13 milionów złotych! Tyle według wstępnych szacunków zarobić miał Bartłomiej Sienkiewicz, były minister spraw wewnętnych w trakcie rządów Platformy Obywatelskiej. Fortunę zdobył na współpracy z PKN Orlen.

Według dziennikarzy gazety "Wprost" Sienkiewicz miał być powiązany z dwoma spółkami: ASBS-Othago i Salvor. Obie wymienione firmy miały przygotowywać analizy dla PKN Orlen. Każda z ekspertyzm miała kosztować koncert paliwowy blisko 50 tysięcy złotych.

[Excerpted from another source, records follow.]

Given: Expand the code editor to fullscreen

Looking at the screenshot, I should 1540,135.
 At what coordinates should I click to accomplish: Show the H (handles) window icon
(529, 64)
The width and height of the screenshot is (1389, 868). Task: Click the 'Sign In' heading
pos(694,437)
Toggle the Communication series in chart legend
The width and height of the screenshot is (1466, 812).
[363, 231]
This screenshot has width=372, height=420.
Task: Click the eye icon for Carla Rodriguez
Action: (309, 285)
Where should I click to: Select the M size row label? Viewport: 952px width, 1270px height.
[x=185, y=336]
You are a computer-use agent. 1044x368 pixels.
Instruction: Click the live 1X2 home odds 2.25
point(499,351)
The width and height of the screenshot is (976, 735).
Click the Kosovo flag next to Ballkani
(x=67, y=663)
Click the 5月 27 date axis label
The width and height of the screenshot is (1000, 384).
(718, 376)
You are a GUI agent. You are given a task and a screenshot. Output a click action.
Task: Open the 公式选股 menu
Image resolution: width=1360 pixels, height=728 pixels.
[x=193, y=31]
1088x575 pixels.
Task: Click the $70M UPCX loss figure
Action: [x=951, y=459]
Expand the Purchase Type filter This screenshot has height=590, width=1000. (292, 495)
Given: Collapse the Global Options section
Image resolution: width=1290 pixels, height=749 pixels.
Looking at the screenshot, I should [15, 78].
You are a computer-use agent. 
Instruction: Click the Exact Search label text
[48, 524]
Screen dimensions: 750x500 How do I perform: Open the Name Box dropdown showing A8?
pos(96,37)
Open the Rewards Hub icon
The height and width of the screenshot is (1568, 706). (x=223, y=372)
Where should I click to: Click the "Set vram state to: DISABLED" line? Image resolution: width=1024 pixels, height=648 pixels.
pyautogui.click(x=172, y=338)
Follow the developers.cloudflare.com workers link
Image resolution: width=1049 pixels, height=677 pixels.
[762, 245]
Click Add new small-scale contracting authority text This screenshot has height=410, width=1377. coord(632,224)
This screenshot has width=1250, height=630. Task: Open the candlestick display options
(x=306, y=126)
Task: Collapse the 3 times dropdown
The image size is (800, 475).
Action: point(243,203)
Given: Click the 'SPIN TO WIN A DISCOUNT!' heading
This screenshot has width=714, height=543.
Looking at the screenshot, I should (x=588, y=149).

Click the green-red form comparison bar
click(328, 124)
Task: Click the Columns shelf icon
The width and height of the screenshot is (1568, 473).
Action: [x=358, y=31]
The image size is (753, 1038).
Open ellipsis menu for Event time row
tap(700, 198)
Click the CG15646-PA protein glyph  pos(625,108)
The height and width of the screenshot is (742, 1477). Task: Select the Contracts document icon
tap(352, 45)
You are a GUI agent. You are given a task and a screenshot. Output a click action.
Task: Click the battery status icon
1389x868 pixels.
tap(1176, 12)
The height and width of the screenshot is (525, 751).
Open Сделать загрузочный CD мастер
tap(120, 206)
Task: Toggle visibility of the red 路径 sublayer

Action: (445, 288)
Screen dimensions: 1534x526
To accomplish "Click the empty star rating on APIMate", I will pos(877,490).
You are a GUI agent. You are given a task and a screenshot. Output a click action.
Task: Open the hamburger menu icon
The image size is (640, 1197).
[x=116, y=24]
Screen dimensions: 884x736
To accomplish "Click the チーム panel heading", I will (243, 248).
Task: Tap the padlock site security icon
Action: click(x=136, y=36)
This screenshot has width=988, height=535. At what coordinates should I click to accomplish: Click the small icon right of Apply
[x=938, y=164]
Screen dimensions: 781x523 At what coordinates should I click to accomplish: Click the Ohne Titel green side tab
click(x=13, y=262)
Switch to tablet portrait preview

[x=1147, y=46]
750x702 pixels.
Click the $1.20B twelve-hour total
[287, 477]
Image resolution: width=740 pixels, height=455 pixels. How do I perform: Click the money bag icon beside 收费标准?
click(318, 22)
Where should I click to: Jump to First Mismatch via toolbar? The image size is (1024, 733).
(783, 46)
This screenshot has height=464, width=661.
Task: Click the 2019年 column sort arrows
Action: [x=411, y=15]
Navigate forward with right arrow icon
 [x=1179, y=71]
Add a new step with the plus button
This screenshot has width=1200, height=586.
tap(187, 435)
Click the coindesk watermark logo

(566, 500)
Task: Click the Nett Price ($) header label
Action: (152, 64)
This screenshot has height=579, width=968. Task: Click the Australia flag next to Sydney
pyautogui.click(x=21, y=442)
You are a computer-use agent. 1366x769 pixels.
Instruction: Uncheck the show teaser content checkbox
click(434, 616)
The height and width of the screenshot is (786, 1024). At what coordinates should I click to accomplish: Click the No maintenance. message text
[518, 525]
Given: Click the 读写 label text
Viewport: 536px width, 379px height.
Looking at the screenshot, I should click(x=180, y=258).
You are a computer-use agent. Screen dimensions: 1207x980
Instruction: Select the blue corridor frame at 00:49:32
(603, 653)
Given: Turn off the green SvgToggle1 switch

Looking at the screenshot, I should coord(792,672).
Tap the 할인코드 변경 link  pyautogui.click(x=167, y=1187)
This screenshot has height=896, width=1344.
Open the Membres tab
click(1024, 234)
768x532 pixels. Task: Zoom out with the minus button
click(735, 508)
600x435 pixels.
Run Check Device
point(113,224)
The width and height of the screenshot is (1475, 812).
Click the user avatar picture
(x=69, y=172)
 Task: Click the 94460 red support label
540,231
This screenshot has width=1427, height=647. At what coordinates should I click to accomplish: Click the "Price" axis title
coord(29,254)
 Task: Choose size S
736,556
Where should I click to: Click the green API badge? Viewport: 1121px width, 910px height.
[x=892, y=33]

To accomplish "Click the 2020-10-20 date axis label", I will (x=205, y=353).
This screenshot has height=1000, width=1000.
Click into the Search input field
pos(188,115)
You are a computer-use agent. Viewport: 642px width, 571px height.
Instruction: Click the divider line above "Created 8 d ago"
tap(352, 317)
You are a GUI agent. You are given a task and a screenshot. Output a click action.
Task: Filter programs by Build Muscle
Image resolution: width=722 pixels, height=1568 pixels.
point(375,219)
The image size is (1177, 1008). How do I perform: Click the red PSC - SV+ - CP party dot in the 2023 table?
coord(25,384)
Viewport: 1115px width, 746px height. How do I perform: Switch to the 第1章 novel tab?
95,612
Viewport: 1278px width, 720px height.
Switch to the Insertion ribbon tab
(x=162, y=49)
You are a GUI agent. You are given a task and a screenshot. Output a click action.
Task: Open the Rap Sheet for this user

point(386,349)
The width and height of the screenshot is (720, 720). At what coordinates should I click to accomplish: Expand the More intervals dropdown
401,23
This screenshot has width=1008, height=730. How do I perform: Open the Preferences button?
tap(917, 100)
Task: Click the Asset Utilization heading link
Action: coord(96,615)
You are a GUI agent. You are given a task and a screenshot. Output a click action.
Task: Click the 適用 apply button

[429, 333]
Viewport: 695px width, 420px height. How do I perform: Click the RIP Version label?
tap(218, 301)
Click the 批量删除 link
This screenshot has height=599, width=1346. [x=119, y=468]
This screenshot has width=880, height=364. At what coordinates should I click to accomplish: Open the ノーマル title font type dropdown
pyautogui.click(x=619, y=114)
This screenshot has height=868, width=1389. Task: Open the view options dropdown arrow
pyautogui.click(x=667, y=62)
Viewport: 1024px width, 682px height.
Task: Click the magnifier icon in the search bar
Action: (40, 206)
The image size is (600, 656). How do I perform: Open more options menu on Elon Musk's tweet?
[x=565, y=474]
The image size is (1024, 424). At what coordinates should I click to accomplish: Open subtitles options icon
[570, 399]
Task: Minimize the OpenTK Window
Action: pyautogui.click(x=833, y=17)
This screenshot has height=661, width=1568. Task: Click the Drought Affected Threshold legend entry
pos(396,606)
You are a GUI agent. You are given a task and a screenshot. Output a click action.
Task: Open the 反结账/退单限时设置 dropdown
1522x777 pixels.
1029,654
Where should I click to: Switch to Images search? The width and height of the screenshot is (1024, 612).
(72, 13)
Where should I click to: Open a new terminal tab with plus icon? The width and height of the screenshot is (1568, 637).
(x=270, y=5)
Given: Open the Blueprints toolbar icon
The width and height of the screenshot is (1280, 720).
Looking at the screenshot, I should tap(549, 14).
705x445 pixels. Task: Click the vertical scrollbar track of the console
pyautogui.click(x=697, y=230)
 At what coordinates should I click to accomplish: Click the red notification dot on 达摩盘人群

Twórcy artykułu "Złoty minister Tuska" podają, iż współpraca byłego ministra spraw wewnętrznych z Orlenem rozpoczęła się w 2003 roku. Od tego czasu miał zarobić łącznie prawie 13 milionów złotych.

Dopiero kilka miesięcy temu koncern postanowił rozwiązać umowę ze spółką Salvor. Decyzja ta została podjęta chwilę po zmianie na stanowisku prezesa Orlenu. Wojciecha Jasińskiego zastąpił Daniel Obajtek i to prawdopodobnie on, zlecił zakończenie współpracy.

Tylko w 2018 roku spółka związana z Bartłomiejem Sienkiewiczem była w stanie zarobić na współpracy 123 tysiące złotych.